Bank Sentral Eropa (ECB) kembali memangkas suku bunga deposito sebesar 25 basis poin menjadi 2,75%. Kebijakan ini menandai pemotongan kelima sejak Juni 2024, diambil saat ekonomi kawasan euro masih lesu dan laju inflasi kian mendekati target 2%.
Keputusan tersebut sejalan dengan prediksi seluruh analis dalam survei Bloomberg. ECB tetap menggambarkan arah kebijakan moneternya sebagai “restriktif”, yang mengindikasikan peluang pemangkasan lanjutan masih terbuka.
Dalam pernyataan resminya, ECB menyebut proses penurunan inflasi berjalan sesuai harapan. “Proses disinflasi berjalan dengan baik,” kata ECB. Bank sentral juga menilai perekonomian masih menghadapi tantangan, namun peningkatan pendapatan riil serta dampak kebijakan moneter yang kian mereda diharapkan dapat mendorong permintaan dalam beberapa waktu ke depan.
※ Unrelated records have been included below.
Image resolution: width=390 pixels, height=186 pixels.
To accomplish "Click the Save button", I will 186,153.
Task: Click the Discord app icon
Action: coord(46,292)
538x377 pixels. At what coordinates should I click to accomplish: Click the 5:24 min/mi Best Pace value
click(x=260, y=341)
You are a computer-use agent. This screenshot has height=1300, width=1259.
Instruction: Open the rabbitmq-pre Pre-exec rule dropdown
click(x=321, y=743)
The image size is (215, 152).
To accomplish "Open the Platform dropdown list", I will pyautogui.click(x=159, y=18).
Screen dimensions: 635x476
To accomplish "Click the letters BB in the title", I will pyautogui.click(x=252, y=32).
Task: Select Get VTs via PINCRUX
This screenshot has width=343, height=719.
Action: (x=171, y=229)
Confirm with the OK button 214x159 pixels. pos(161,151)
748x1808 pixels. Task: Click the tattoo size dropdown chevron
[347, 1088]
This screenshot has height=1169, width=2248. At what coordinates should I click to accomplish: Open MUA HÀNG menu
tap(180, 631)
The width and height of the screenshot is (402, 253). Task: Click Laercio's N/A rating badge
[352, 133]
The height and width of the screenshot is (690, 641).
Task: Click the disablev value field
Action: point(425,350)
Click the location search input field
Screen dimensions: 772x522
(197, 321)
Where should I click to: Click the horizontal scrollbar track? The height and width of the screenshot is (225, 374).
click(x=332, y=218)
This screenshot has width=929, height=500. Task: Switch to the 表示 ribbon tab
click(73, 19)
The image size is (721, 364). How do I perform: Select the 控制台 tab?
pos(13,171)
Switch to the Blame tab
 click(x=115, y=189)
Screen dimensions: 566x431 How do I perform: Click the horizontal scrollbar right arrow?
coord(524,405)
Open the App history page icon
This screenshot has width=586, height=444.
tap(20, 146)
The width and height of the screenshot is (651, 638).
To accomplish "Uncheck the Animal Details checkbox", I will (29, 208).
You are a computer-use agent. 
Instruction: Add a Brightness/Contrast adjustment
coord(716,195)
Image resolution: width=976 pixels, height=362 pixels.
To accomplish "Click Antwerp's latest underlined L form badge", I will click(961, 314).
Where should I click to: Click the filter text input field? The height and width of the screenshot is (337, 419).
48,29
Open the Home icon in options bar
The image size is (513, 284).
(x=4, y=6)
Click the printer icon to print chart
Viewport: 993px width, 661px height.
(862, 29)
Meski inflasi sempat mengalami kenaikan dalam beberapa waktu terakhir, ECB tetap optimistis target inflasi 2% dapat tercapai tahun ini. Di sisi lain, perhatian pasar kini banyak tertuju pada lemahnya aktivitas ekonomi zona euro yang secara tak terduga mengalami stagnasi pada akhir 2024.